In her fiction debut, Palileo uses the life of idealistic young seminarian Placido Mendoza to tell the tempestuous story of the Philippine Revolution. The revolt began in 1896 when a clandestine Filipino independence movement, the Katipunan, was discovered by the Philippines’ Spanish colonial overlords. Palileo uses Mendoza’s interactions with a dozen prominent figures to weave a fast-moving, complex and sprawling tale along the lines of James Clavell’s Shogun (1975) or Gary Jennings’ The Journeyer (1984).

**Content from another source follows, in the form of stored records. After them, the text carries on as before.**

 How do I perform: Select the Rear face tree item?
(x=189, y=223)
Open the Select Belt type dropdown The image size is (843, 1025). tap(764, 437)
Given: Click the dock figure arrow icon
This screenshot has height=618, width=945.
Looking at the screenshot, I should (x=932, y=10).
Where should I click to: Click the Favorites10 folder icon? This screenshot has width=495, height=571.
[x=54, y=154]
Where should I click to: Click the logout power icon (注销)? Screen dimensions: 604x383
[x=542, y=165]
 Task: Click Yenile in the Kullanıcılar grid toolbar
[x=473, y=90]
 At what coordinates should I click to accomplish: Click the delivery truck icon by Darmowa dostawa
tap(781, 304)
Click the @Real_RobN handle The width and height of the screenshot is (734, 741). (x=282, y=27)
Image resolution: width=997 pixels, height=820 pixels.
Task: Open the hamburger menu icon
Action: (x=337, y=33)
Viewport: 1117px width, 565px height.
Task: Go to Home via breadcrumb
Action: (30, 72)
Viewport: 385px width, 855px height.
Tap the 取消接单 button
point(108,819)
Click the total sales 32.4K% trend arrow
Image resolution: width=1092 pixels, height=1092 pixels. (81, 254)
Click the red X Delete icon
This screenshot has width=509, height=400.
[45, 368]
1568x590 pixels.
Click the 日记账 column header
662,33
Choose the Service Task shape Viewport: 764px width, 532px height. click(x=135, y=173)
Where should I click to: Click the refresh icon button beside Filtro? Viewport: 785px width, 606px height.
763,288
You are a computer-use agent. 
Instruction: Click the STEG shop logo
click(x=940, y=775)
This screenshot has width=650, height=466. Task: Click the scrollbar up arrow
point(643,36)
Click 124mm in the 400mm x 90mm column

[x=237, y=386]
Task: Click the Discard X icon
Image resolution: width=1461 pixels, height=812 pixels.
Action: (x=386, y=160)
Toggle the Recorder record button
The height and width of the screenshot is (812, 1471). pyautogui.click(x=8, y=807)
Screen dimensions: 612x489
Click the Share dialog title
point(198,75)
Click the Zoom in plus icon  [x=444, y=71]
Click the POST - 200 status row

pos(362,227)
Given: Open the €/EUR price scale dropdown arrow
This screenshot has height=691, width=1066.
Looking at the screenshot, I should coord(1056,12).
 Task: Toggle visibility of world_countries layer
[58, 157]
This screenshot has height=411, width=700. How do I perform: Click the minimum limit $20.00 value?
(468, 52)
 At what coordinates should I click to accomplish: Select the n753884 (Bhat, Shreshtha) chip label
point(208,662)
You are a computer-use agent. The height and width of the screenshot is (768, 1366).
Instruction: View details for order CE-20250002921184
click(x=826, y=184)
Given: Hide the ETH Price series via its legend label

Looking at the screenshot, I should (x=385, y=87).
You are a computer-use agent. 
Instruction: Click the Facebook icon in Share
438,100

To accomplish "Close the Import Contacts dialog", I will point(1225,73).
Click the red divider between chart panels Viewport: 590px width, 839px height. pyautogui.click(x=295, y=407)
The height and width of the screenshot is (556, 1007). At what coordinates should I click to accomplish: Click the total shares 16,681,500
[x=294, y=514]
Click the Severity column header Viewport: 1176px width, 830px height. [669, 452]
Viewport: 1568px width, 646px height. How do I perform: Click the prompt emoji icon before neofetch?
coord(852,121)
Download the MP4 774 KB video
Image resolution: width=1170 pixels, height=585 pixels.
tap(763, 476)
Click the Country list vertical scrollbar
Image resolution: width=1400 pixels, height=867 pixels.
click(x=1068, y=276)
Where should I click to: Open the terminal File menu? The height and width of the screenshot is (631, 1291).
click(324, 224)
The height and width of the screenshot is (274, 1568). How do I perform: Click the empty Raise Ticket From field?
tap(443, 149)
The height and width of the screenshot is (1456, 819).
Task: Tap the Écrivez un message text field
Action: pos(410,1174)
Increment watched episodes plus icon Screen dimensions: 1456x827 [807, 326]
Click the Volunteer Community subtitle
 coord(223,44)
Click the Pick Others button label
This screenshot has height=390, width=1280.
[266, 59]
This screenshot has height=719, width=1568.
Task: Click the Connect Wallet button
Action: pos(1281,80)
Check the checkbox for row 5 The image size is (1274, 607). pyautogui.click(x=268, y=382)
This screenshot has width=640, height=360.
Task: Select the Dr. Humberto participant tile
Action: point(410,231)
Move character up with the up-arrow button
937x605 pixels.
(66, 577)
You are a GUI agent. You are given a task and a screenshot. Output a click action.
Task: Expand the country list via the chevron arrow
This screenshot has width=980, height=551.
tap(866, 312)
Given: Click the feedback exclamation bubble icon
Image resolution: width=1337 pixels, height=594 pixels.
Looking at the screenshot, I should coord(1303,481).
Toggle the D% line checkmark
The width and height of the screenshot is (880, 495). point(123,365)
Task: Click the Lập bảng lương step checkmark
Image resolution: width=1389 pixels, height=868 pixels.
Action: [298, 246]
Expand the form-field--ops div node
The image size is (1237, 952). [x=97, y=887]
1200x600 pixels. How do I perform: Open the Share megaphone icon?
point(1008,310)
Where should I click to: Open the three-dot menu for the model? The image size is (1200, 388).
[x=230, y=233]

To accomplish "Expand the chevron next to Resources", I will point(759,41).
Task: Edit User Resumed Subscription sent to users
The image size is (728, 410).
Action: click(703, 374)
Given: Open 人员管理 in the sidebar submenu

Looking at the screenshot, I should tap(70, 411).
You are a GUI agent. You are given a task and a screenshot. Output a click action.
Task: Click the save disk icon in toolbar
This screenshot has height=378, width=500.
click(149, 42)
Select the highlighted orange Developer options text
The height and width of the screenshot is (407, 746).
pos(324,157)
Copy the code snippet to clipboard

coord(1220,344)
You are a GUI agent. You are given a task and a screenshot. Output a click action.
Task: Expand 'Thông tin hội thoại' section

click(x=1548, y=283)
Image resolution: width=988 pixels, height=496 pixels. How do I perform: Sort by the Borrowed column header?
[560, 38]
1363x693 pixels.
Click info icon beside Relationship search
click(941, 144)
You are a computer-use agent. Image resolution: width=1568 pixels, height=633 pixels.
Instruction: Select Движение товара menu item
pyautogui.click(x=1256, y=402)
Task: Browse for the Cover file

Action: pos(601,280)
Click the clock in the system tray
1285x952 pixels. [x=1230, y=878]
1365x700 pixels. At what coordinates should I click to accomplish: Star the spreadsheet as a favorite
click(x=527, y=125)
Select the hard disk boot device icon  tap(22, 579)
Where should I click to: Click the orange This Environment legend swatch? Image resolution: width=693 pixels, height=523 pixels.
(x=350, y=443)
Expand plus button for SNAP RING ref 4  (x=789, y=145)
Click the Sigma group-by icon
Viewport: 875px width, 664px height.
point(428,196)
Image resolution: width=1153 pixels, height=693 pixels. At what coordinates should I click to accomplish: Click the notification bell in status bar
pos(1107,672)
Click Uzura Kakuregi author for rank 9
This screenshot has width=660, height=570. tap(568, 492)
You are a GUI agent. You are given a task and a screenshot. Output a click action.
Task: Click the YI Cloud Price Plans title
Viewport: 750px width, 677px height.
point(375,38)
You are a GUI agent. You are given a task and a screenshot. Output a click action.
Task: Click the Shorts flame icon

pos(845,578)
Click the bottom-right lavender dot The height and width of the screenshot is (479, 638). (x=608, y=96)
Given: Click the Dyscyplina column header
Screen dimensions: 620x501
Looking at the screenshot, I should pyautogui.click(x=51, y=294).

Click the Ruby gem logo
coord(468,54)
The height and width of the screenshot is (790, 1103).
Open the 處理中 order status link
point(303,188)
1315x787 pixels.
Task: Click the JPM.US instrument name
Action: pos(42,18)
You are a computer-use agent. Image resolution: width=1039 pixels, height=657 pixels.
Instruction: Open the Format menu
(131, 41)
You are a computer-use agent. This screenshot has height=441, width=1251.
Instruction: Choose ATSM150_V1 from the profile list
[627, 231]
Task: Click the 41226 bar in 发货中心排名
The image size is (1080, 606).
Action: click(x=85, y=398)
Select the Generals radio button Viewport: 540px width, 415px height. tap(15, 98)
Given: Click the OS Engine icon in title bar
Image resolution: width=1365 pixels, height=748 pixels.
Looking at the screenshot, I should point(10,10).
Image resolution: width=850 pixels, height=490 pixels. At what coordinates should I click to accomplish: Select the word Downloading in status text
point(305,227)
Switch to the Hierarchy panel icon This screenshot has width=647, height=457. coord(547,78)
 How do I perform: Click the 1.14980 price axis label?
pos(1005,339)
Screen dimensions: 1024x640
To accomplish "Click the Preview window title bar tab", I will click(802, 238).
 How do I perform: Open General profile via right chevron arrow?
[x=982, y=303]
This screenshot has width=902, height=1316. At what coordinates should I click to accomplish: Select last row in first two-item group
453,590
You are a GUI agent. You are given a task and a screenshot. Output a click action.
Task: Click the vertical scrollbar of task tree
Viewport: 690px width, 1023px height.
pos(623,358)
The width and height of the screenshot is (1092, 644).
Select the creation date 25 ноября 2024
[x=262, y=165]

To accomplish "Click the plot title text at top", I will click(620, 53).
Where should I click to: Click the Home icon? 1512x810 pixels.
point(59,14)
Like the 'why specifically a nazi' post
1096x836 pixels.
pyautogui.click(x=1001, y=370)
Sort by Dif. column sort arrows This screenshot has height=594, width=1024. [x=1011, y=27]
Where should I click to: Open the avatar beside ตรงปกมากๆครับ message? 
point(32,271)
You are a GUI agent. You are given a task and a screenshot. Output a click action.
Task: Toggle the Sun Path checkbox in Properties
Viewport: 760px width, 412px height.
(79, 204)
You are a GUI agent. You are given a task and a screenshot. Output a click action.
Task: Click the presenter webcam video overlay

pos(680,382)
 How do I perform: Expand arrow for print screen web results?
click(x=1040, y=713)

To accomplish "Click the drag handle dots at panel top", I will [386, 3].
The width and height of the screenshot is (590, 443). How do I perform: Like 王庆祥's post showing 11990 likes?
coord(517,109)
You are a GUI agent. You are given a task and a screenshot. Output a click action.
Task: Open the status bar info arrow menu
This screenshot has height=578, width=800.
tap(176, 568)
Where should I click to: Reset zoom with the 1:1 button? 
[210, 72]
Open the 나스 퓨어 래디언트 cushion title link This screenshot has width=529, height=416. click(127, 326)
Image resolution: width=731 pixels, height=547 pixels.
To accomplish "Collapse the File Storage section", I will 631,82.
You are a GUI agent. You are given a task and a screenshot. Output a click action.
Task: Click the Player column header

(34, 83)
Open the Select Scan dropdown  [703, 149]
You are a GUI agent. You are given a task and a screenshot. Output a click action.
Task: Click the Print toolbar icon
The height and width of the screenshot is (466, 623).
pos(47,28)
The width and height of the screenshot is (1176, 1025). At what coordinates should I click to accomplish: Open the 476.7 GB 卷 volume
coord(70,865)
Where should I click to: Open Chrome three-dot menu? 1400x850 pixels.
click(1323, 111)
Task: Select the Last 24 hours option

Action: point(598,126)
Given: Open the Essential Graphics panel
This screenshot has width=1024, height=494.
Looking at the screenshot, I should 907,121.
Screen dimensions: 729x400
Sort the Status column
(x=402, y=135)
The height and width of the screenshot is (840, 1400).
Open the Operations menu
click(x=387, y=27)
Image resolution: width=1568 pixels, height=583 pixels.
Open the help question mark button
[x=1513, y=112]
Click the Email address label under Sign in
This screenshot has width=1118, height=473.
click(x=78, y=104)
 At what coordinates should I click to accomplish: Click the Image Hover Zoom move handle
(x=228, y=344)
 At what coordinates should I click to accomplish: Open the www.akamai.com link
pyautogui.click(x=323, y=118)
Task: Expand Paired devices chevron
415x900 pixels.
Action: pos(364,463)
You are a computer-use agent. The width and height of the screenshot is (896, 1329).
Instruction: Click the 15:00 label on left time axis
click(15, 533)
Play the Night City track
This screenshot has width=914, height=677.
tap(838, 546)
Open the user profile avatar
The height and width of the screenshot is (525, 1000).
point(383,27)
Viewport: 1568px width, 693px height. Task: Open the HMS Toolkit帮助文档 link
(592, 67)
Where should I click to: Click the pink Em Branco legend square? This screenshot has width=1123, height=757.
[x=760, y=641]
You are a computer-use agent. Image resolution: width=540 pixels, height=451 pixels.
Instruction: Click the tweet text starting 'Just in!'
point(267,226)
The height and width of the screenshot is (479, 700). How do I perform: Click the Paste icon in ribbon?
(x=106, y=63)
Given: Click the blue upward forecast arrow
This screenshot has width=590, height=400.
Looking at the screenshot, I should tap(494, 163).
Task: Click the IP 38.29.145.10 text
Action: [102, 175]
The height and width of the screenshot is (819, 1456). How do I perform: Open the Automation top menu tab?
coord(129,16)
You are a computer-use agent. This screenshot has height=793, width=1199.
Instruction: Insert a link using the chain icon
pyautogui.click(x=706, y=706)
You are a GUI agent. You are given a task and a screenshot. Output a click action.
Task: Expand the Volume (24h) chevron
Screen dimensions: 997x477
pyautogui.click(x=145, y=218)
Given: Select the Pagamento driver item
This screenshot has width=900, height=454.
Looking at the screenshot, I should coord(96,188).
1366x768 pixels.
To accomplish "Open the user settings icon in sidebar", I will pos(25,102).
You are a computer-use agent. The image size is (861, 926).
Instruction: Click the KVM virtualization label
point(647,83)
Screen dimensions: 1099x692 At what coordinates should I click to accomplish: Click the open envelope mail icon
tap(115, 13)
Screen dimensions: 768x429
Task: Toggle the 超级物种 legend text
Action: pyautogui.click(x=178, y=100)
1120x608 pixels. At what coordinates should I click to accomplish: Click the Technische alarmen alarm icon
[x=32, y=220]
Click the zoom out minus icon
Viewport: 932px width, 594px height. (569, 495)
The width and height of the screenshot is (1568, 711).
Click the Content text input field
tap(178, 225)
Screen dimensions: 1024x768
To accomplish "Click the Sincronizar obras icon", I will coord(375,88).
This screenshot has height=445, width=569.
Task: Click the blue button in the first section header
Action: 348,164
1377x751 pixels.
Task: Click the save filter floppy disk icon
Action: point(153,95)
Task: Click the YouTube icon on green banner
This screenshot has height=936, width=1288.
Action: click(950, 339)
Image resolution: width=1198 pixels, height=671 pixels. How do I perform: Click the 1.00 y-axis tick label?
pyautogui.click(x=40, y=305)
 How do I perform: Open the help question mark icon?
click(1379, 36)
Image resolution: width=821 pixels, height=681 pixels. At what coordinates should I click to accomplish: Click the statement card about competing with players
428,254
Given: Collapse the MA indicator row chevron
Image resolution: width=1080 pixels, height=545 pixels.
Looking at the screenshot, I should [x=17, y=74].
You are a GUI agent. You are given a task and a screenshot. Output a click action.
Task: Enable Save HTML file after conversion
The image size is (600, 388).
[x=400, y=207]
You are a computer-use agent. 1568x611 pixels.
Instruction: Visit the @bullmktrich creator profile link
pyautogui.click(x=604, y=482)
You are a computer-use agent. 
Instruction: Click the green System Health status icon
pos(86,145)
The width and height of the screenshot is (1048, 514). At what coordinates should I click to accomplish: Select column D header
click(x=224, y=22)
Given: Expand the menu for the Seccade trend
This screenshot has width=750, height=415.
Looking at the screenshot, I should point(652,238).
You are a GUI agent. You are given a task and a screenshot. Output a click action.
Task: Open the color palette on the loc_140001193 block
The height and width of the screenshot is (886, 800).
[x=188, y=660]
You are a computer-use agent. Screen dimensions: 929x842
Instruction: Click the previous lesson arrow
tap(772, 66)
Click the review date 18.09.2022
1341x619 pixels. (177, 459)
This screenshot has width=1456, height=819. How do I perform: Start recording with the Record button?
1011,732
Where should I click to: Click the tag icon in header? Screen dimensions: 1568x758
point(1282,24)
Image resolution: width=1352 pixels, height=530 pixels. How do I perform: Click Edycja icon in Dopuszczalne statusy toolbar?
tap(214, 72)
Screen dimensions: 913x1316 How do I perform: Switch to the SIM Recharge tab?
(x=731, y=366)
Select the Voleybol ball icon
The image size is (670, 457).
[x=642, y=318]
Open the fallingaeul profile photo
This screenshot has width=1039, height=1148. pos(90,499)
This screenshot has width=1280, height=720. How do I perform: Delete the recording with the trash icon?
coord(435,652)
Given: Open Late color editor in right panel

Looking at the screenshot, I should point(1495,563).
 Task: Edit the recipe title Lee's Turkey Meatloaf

Most readers will be unfamiliar with the long-simmering tensions between the Spanish friars, who exercised ruthless power to maintain control of the colony, and the titular indios, the common people who increasingly agitated for their freedom. Mendoza is an ilustrado, a college-educated member of the native population, and in Palileo’s well-staged opening scene set in 1872, the complacency of Mendoza’s world is shattered: He watches, horrified, as one of his clerical mentors is publicly executed by order of the colonial administration. Nine-year-old Andres Bonifacio is also in the crowd; his future as a revolutionary leader is foreshadowed by his angry comment: “God is white...Jesus is white...All the saints are white...No Indio would get past San Pedro, priest or no priest.” Palileo ably intertwines Mendoza’s story with that of the growing revolutionary movement and does an excellent job of capturing the intellectual tensions that led from the first uprisings against the Spanish to the Battle of Manila Bay. She highlights not only Mendoza and his personal struggles, but also the larger-than-life Filipino Gen. Emilio Aguinaldo, who tends to steal every scene he’s in. Overall, the author skillfully develops the vectors of this tangled tale, illustrating how all sides attracted equally intelligent and passionate adherents. The story ends around 1898, leaving open the attractive prospect of a sequel.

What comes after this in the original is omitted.